Why are we letting so many children die?
Global health has traditionally focused on infectious disease control, mainly the big three – HIV, TB and malaria. Yet, despite almost a third of the global burden of disease requiring surgery as part of its treatment pathway, surgical services remain out of reach for most of the world’s children.
At the start of 2022 we estimate that 1.75 billion children don’t have timely, affordable access to surgical care.
Worse still, the funding models for global health remain rooted in the past. Donors, whether they be government or major INGO, seem to be wilfully ignoring the growing evidence of a shift in the causes of severe illness towards non-communicable diseases and injuries worldwide. Surgical conditions, ranging from trauma to appendicitis, now kill more people annually than HIV, TB and malaria combined – yet donors continue to drive their unchanging agendas.
I’m not saying that these programs were a mistake. Childhood mortality has decreased by 61% since 1990. Instead, the problem is a failure by the people running these programs to think about ‘what then?’. If you provide a vaccine to save a child from polio only to let them die from appendicitis, have you really made the world a better place?

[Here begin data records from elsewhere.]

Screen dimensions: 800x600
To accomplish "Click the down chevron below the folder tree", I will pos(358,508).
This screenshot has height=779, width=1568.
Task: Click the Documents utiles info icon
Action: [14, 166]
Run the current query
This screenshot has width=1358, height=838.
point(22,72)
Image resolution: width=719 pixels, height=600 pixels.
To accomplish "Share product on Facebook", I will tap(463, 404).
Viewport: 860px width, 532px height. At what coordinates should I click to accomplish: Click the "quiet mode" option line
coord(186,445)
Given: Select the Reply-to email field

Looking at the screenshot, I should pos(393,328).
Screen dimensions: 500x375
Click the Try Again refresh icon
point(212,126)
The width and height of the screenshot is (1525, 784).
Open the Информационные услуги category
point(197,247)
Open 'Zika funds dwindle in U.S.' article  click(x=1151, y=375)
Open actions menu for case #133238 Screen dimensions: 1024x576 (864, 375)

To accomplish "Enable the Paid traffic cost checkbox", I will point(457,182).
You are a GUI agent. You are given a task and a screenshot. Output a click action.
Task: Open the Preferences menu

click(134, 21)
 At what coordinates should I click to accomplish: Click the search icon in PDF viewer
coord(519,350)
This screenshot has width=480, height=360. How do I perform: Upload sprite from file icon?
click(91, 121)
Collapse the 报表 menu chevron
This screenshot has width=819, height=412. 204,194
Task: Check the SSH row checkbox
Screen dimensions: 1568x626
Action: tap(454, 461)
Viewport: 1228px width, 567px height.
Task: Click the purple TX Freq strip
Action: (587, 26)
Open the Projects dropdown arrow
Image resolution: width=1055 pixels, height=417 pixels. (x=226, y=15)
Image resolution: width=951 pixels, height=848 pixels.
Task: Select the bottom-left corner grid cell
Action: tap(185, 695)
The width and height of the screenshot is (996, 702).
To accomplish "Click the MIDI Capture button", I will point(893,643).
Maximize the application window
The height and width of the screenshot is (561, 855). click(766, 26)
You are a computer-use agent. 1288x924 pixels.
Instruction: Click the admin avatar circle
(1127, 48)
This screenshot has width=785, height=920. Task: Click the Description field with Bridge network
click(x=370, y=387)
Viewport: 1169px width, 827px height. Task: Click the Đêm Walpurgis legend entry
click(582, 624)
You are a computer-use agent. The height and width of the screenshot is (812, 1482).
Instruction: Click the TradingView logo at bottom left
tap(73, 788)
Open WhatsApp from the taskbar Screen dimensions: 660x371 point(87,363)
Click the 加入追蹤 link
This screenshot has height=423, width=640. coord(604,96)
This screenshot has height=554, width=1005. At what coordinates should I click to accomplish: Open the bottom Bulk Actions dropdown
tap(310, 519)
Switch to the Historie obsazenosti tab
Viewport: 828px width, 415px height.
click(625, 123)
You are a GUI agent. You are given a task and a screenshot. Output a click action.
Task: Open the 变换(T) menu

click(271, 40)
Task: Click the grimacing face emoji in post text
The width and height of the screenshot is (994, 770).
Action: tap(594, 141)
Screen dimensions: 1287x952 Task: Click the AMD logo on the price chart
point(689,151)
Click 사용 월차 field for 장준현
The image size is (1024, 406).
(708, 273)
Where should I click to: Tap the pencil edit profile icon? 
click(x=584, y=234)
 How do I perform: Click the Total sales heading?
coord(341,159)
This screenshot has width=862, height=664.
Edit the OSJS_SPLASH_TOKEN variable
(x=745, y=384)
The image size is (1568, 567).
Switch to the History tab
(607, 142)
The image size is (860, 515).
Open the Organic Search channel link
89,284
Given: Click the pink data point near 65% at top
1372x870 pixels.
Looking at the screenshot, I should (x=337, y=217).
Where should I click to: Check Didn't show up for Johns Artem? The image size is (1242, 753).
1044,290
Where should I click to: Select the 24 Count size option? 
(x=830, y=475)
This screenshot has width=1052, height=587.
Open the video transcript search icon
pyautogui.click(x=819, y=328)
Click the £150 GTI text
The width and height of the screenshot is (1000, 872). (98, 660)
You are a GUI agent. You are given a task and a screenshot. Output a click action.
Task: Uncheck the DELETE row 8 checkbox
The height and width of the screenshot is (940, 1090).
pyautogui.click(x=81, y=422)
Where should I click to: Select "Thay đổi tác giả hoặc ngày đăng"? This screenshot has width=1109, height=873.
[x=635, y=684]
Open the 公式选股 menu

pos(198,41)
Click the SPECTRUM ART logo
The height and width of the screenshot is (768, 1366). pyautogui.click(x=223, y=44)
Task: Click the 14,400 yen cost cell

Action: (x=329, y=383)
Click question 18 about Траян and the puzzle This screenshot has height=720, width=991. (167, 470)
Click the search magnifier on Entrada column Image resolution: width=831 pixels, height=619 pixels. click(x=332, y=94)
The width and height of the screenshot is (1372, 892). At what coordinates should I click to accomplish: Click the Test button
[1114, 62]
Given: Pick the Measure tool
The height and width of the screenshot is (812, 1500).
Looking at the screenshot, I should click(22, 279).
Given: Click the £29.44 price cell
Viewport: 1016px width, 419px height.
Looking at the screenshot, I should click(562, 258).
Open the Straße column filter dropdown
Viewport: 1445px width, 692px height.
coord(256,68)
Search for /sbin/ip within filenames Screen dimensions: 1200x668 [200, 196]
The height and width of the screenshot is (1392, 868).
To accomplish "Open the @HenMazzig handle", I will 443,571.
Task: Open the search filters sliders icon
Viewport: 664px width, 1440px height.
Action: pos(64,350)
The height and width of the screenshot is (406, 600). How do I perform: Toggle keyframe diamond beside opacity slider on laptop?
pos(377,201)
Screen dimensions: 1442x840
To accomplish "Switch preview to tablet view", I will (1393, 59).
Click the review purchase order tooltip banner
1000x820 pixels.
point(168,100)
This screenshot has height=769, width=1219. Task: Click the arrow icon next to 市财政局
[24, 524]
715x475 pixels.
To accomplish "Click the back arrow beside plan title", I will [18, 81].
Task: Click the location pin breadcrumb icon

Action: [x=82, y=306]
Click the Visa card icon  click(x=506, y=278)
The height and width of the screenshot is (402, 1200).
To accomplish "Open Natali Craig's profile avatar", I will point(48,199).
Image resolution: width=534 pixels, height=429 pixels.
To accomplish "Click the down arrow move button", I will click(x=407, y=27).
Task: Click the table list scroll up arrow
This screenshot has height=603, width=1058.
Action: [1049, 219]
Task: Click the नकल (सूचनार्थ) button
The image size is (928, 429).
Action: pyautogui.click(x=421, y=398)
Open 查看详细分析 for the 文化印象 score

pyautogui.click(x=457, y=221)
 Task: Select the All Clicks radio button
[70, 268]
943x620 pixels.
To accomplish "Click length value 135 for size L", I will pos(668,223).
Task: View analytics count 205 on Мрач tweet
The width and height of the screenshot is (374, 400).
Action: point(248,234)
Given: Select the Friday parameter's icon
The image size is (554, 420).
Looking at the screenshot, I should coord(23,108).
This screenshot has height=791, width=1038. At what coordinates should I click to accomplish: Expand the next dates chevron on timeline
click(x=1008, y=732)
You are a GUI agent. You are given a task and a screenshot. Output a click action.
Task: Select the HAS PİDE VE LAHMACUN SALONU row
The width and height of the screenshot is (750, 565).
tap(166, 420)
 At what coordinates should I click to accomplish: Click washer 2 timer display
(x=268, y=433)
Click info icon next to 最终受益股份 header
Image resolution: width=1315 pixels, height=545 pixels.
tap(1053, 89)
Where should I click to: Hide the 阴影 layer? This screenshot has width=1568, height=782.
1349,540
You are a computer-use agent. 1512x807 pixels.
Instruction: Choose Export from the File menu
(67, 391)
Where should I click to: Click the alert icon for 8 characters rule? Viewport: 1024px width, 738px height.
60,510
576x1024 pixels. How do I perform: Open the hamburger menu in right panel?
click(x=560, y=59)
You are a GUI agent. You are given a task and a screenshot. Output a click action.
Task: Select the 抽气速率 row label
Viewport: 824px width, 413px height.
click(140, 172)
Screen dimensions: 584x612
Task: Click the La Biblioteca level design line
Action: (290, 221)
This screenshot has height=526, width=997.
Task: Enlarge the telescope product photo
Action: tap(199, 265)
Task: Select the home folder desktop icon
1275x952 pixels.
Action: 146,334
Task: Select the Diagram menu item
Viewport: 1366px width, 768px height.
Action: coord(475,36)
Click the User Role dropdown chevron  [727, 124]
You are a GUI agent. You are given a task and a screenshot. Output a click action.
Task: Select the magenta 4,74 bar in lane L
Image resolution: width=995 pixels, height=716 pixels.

And of course, you can argue that any one organisation ‘can’t do everything’. Fair enough, but when you’re responsible for spending hundreds of millions, even billions of dollars each year, that’s just not good enough.
The focus of donors on disease-specific programs does allow data to be captured and metrics to be measured. However, it has allowed them to hail great successes while leaving the majority of the world’s children without access to basic surgical services.
So, while these great successes in global health have been trumpeted, health systems have been ignored at a local level. Instead of building independent health services to achieve Universal Health Care (not coverage, care) the funding models of global health have chosen to see diseases instead of seeing people. They have flown in vaccination projects and then they’ve flown out. Local doctors and nurses haven’t been trained to anywhere near the number needed and children are suffering as a result.
54 million additional children’s surgical procedures are still needed every year around the world. This staggering total shines a very bright light on the failures of mission-based care to do anything other than perpetuate dependency – something the pandemic travel bans only served to highlight.
Yet there is hope…
Developing surgical services in a hospital involves strengthening many aspects of care. From diagnosis to recovery, the infrastructure needed and the team who grow around surgery improve care across the hospital.
Furthermore, surgical care does not need to be present in every village or community. It is an essential element of the health system that can be strengthened through local providers and can quickly roll out from National Referral Hospitals to District Hospitals in an extremely cost-effective way.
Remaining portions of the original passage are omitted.